(Stored data entries)
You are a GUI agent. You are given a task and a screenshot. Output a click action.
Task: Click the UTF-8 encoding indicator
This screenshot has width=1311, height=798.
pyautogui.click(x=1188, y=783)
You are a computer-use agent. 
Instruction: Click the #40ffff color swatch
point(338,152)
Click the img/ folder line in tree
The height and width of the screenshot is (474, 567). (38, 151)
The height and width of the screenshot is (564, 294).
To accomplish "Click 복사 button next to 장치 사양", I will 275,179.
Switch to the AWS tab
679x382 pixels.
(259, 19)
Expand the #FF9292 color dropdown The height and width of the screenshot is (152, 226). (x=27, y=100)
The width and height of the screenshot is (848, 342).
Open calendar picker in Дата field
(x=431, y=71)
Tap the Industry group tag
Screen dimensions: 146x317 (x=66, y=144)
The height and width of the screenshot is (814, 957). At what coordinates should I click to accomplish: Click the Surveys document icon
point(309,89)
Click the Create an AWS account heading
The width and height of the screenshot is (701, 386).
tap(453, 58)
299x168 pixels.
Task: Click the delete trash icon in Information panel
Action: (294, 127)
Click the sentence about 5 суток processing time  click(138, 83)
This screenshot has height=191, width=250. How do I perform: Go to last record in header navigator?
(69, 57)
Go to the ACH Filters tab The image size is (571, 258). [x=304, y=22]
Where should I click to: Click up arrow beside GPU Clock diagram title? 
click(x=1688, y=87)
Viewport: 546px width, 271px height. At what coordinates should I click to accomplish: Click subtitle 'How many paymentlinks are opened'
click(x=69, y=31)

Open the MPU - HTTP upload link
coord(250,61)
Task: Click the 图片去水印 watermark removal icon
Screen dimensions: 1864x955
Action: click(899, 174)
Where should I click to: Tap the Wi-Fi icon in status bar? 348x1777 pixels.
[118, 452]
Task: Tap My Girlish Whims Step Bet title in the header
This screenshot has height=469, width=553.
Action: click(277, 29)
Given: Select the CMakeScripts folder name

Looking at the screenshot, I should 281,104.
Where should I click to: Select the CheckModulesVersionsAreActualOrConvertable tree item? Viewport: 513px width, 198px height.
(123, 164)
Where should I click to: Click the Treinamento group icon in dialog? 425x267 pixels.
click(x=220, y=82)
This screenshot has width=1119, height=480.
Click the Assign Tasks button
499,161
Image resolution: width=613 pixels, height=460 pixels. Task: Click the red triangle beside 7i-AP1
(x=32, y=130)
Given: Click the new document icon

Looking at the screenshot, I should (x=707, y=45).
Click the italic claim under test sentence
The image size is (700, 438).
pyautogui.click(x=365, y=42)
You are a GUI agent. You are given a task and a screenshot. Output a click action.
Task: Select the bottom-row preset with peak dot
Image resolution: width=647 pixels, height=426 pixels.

TASK OBJECTIVE —
Print, from the entries above, the line with "Open the MPU - HTTP upload link", the line with "This screenshot has width=1119, height=480." and all lines between them, exactly and with nothing else.

FINAL ANSWER —
Open the MPU - HTTP upload link
coord(250,61)
Task: Click the 图片去水印 watermark removal icon
Screen dimensions: 1864x955
Action: click(899, 174)
Where should I click to: Tap the Wi-Fi icon in status bar? 348x1777 pixels.
[118, 452]
Task: Tap My Girlish Whims Step Bet title in the header
This screenshot has height=469, width=553.
Action: click(277, 29)
Given: Select the CMakeScripts folder name

Looking at the screenshot, I should 281,104.
Where should I click to: Select the CheckModulesVersionsAreActualOrConvertable tree item? Viewport: 513px width, 198px height.
(123, 164)
Where should I click to: Click the Treinamento group icon in dialog? 425x267 pixels.
click(x=220, y=82)
This screenshot has width=1119, height=480.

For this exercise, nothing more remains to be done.